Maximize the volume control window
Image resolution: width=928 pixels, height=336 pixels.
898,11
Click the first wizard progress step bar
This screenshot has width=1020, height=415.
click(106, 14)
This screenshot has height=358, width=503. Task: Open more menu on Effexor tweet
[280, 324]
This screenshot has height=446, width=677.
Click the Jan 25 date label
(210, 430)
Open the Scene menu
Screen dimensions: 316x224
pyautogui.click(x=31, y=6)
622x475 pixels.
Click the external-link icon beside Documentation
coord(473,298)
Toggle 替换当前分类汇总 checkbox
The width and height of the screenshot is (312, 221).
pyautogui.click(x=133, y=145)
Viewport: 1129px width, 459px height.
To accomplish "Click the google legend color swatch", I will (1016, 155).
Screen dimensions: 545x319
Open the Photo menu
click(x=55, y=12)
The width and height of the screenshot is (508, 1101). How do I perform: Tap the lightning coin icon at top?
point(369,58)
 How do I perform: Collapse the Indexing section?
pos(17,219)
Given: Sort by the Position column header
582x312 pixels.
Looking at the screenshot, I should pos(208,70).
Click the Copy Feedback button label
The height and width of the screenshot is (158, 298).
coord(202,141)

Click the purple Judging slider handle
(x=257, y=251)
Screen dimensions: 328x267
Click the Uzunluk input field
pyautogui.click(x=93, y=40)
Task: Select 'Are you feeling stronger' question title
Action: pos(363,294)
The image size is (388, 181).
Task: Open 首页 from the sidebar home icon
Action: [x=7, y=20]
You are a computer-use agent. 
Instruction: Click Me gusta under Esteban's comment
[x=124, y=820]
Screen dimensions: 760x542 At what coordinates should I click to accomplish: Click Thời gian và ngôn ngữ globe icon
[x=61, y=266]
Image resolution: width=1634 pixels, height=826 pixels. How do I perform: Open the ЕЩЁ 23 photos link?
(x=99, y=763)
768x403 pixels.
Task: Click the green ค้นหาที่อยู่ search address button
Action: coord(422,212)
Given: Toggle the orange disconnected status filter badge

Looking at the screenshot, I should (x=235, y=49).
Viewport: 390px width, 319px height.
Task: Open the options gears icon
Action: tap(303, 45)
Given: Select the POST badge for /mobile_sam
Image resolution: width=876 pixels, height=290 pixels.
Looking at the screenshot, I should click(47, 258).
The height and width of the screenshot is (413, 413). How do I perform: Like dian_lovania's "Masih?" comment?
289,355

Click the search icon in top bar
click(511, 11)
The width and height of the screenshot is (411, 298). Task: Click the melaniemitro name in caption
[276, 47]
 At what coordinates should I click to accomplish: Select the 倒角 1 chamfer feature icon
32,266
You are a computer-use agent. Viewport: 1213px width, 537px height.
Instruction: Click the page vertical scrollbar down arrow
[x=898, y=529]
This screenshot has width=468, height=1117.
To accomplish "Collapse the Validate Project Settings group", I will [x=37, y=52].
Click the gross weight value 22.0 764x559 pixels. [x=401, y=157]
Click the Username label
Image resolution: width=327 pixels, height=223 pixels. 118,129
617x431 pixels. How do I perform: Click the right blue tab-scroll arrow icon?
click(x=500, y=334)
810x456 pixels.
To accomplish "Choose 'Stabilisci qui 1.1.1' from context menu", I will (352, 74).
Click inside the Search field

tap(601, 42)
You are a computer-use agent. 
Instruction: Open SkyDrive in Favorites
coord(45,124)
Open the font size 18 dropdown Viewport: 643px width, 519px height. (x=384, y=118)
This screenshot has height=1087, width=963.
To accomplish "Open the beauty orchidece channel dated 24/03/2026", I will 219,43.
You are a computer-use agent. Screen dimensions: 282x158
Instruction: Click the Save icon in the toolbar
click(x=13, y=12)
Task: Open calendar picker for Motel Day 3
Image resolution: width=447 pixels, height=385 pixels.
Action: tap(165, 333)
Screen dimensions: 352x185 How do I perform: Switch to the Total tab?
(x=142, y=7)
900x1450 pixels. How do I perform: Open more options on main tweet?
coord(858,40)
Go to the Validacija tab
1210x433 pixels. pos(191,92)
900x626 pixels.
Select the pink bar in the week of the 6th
----
The task
What is needed is a full, exact copy of the records.

Answer area
Maximize the volume control window
Image resolution: width=928 pixels, height=336 pixels.
898,11
Click the first wizard progress step bar
This screenshot has width=1020, height=415.
click(106, 14)
This screenshot has height=358, width=503. Task: Open more menu on Effexor tweet
[280, 324]
This screenshot has height=446, width=677.
Click the Jan 25 date label
(210, 430)
Open the Scene menu
Screen dimensions: 316x224
pyautogui.click(x=31, y=6)
622x475 pixels.
Click the external-link icon beside Documentation
coord(473,298)
Toggle 替换当前分类汇总 checkbox
The width and height of the screenshot is (312, 221).
pyautogui.click(x=133, y=145)
Viewport: 1129px width, 459px height.
To accomplish "Click the google legend color swatch", I will (1016, 155).
Screen dimensions: 545x319
Open the Photo menu
click(x=55, y=12)
The width and height of the screenshot is (508, 1101). How do I perform: Tap the lightning coin icon at top?
point(369,58)
 How do I perform: Collapse the Indexing section?
pos(17,219)
Given: Sort by the Position column header
582x312 pixels.
Looking at the screenshot, I should pos(208,70).
Click the Copy Feedback button label
The height and width of the screenshot is (158, 298).
coord(202,141)

Click the purple Judging slider handle
(x=257, y=251)
Screen dimensions: 328x267
Click the Uzunluk input field
pyautogui.click(x=93, y=40)
Task: Select 'Are you feeling stronger' question title
Action: pos(363,294)
The image size is (388, 181).
Task: Open 首页 from the sidebar home icon
Action: [x=7, y=20]
You are a computer-use agent. 
Instruction: Click Me gusta under Esteban's comment
[x=124, y=820]
Screen dimensions: 760x542 At what coordinates should I click to accomplish: Click Thời gian và ngôn ngữ globe icon
[x=61, y=266]
Image resolution: width=1634 pixels, height=826 pixels. How do I perform: Open the ЕЩЁ 23 photos link?
(x=99, y=763)
768x403 pixels.
Task: Click the green ค้นหาที่อยู่ search address button
Action: coord(422,212)
Given: Toggle the orange disconnected status filter badge

Looking at the screenshot, I should (x=235, y=49).
Viewport: 390px width, 319px height.
Task: Open the options gears icon
Action: tap(303, 45)
Given: Select the POST badge for /mobile_sam
Image resolution: width=876 pixels, height=290 pixels.
Looking at the screenshot, I should click(47, 258).
The height and width of the screenshot is (413, 413). How do I perform: Like dian_lovania's "Masih?" comment?
289,355

Click the search icon in top bar
click(511, 11)
The width and height of the screenshot is (411, 298). Task: Click the melaniemitro name in caption
[276, 47]
 At what coordinates should I click to accomplish: Select the 倒角 1 chamfer feature icon
32,266
You are a computer-use agent. Viewport: 1213px width, 537px height.
Instruction: Click the page vertical scrollbar down arrow
[x=898, y=529]
This screenshot has width=468, height=1117.
To accomplish "Collapse the Validate Project Settings group", I will [x=37, y=52].
Click the gross weight value 22.0 764x559 pixels. [x=401, y=157]
Click the Username label
Image resolution: width=327 pixels, height=223 pixels. 118,129
617x431 pixels. How do I perform: Click the right blue tab-scroll arrow icon?
click(x=500, y=334)
810x456 pixels.
To accomplish "Choose 'Stabilisci qui 1.1.1' from context menu", I will (352, 74).
Click inside the Search field

tap(601, 42)
You are a computer-use agent. 
Instruction: Open SkyDrive in Favorites
coord(45,124)
Open the font size 18 dropdown Viewport: 643px width, 519px height. (x=384, y=118)
This screenshot has height=1087, width=963.
To accomplish "Open the beauty orchidece channel dated 24/03/2026", I will 219,43.
You are a computer-use agent. Screen dimensions: 282x158
Instruction: Click the Save icon in the toolbar
click(x=13, y=12)
Task: Open calendar picker for Motel Day 3
Image resolution: width=447 pixels, height=385 pixels.
Action: tap(165, 333)
Screen dimensions: 352x185 How do I perform: Switch to the Total tab?
(x=142, y=7)
900x1450 pixels. How do I perform: Open more options on main tweet?
coord(858,40)
Go to the Validacija tab
1210x433 pixels. pos(191,92)
900x626 pixels.
Select the pink bar in the week of the 6th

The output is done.